What to do:
Of the lines below, copy those that hold the word "will".

Provided data:
Start of Block

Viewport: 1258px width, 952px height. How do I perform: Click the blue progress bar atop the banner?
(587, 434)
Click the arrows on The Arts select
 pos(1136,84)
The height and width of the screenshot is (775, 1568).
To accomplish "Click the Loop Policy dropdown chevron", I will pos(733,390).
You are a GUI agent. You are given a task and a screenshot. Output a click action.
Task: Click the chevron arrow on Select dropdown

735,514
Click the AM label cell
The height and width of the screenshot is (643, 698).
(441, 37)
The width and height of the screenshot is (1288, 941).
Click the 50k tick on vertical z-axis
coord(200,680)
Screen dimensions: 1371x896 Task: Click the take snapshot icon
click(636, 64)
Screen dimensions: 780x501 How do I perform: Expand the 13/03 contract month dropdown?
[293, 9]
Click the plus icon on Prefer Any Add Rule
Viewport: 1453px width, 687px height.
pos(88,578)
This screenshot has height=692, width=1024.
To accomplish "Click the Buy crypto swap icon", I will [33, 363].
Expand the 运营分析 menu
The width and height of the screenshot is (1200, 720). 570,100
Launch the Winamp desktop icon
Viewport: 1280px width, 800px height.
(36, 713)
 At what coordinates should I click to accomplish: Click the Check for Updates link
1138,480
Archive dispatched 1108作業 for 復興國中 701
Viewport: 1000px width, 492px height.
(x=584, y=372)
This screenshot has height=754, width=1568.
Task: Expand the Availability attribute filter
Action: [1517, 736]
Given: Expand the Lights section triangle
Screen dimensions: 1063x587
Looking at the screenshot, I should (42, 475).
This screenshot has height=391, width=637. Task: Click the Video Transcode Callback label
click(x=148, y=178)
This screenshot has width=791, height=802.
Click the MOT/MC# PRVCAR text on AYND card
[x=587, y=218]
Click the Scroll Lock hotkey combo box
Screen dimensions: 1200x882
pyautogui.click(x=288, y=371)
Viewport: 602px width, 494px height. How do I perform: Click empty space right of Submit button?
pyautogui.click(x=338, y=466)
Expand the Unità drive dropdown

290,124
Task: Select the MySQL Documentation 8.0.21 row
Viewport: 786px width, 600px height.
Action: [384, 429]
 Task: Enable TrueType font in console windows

End of Block

Response for this exercise:
To accomplish "Click the Loop Policy dropdown chevron", I will pos(733,390).
To accomplish "Click the Buy crypto swap icon", I will [33, 363].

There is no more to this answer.